Mid-19th Century: Pierre François Verhulst initially studied the sigmoid function as the logistic function in 1838 to model population growth. It describes how populations grow rapidly at first but slow down as they approach a carrying capacity.
1920s-1930s: The sigmoid (logistic) function gained prominence in statistics for modeling probabilities in logistic regression. Ronald Fisher introduced it. Others later refined it.

Adoption in Neural Networks

1943: Warren McCulloch and Walter Pitts introduced the concept of artificial neurons.
1980s: Sigmoid function was first widely used in artificial neural networks during the resurgence of interest in connectionist models. Rumelhart, Hinton, and Williams introduced it in their seminal 1986 paper. Their paper was titled “Learning representations by back-propagating errors.” Backpropagation made the sigmoid function particularly prominent.
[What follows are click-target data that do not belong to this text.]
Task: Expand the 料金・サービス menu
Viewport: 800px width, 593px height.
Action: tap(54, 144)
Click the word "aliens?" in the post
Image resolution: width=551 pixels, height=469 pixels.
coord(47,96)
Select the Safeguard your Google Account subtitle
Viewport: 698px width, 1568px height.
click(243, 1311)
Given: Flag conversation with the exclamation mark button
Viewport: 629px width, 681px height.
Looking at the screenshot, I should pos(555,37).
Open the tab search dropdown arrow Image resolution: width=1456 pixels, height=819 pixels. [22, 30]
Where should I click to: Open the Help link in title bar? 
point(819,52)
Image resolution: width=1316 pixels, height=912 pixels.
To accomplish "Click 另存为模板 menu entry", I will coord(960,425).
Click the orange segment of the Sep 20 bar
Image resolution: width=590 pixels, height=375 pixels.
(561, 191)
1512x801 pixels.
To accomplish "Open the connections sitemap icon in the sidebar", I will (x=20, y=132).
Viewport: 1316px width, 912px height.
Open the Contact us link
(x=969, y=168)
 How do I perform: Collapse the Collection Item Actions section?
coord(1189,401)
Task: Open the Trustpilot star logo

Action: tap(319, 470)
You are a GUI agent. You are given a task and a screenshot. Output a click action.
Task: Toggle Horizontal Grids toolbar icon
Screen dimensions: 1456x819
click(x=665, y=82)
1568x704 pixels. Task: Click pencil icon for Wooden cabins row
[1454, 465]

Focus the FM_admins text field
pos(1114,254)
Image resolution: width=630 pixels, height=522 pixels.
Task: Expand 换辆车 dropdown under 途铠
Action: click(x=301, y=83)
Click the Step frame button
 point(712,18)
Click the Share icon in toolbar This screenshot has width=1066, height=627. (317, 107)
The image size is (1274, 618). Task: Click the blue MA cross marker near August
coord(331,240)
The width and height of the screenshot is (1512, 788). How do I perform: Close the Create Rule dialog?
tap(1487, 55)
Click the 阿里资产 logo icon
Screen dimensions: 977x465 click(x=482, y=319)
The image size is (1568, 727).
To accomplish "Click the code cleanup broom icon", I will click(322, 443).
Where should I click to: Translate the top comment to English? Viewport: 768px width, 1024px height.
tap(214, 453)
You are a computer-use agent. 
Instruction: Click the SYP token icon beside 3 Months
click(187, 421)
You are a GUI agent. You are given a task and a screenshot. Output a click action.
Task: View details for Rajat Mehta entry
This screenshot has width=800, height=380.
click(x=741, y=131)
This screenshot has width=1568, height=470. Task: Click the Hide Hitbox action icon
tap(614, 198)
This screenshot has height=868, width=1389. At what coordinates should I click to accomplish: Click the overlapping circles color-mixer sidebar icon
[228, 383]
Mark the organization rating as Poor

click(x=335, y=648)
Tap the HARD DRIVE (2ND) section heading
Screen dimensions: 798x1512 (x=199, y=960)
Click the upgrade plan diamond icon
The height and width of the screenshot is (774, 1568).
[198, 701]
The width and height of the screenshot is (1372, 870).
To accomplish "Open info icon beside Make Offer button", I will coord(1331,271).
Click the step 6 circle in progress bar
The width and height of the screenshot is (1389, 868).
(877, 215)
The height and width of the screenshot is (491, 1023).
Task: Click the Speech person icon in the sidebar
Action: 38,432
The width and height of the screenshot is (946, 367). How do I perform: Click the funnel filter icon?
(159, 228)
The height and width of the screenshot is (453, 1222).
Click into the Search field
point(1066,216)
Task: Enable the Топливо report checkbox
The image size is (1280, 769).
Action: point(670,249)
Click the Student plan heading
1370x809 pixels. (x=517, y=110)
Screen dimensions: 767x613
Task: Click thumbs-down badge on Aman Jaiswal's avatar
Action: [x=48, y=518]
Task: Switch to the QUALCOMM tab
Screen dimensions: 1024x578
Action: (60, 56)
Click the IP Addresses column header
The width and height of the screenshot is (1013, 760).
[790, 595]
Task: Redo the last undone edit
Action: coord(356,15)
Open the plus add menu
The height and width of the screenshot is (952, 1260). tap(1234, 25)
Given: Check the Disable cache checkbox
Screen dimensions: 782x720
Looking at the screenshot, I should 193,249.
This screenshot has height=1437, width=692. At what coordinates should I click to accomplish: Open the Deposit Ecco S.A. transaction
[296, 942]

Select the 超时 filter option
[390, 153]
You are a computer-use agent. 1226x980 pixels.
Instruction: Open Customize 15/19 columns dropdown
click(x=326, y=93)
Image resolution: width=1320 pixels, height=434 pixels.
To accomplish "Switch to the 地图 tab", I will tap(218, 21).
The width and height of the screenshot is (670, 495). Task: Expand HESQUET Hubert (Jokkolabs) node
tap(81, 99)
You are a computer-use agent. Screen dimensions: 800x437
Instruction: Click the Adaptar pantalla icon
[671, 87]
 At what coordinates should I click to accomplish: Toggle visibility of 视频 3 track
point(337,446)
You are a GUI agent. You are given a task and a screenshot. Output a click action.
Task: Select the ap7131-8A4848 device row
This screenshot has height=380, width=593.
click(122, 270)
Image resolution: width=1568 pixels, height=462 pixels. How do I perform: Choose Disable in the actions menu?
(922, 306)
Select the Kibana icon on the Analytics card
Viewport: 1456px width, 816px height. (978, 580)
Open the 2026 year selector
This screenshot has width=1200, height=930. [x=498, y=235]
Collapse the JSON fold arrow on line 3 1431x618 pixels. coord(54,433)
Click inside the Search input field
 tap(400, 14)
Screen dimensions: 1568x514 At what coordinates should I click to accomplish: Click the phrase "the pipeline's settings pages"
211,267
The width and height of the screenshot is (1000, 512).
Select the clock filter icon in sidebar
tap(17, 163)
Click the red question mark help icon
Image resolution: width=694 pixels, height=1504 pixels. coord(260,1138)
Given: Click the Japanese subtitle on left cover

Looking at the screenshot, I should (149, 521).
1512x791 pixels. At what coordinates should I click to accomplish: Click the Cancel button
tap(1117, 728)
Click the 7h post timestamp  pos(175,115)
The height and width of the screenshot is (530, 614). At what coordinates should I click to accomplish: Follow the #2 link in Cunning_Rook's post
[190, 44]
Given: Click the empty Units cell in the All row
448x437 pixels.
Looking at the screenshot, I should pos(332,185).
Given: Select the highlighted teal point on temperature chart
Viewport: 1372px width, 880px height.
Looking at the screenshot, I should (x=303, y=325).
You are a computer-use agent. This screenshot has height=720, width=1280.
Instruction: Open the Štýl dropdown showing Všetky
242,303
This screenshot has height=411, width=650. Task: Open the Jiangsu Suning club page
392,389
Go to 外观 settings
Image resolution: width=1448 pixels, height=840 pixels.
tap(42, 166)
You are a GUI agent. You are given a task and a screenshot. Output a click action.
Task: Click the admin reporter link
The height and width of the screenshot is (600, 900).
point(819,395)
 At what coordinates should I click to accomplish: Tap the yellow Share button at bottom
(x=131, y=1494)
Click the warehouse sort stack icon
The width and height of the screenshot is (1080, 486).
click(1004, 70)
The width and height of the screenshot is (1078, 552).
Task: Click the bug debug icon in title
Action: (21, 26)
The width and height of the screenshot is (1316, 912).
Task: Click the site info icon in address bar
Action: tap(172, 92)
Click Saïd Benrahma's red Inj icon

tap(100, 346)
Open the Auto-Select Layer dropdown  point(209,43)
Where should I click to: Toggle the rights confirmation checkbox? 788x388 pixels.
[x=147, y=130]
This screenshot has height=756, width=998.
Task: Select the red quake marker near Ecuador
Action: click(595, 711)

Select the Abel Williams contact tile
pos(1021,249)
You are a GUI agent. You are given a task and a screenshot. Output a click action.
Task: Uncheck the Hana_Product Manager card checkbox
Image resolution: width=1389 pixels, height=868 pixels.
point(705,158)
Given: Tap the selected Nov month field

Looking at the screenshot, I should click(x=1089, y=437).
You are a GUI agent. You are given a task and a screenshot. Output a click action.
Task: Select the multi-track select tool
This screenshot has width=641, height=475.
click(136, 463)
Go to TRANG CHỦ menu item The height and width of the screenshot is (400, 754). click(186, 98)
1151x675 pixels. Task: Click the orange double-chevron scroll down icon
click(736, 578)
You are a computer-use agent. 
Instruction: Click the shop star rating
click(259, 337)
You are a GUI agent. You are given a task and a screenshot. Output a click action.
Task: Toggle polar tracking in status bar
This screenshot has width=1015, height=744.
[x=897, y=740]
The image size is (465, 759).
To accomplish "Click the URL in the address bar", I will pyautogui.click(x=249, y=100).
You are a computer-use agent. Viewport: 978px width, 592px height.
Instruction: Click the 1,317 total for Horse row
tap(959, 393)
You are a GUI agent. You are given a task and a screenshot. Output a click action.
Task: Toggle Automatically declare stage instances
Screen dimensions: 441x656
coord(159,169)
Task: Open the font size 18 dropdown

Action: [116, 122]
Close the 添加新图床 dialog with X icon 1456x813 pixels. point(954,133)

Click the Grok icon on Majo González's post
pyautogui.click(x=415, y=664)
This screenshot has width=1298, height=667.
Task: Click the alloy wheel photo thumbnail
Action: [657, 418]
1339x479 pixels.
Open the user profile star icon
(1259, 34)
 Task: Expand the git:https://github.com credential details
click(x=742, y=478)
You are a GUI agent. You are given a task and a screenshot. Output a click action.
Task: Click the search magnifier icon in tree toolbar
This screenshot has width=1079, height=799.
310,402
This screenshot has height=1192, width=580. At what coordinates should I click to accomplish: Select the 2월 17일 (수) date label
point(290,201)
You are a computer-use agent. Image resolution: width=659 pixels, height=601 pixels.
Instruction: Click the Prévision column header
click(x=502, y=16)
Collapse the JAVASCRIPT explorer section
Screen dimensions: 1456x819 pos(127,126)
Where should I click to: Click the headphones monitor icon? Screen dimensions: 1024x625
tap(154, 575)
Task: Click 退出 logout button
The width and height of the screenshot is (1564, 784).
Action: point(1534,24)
The differentiability of the sigmoid function made it ideal for computing gradients in deep learning.

The sigmoid function was preferred because:

It is smooth and differentiable, enabling gradient-based learning.
It maps input values to a range between 0 and 1, allowing for probabilistic interpretations.
Although sigmoid functions have since been largely replaced by ReLU and other activation functions due to their limitations (e.g., vanishing gradients), their use in the 1980s and 1990s was critical for the development of modern neural networks.

Sigmoid Neuron-Based Perceptron

A sigmoid-based perceptron is an enhancement of the classic perceptron. It incorporates the sigmoid activation function to enable smoother decision boundaries. This also allows for probabilistic outputs. The original perceptron can only handle linearly separable data with binary outputs. In contrast, the sigmoid-based perceptron can map inputs to a continuous range of values. These values range between 0 and 1. This is particularly useful for classification tasks where outputs can represent probabilities.

The sigmoid function is defined as:

\[ g(z) = \frac{1}{1+e^{-z}} \]

Here

\[ z = \sum_{j=1}^{k} x_jw_j + b \]

Where w are the weights. x are the input features and b is the bias.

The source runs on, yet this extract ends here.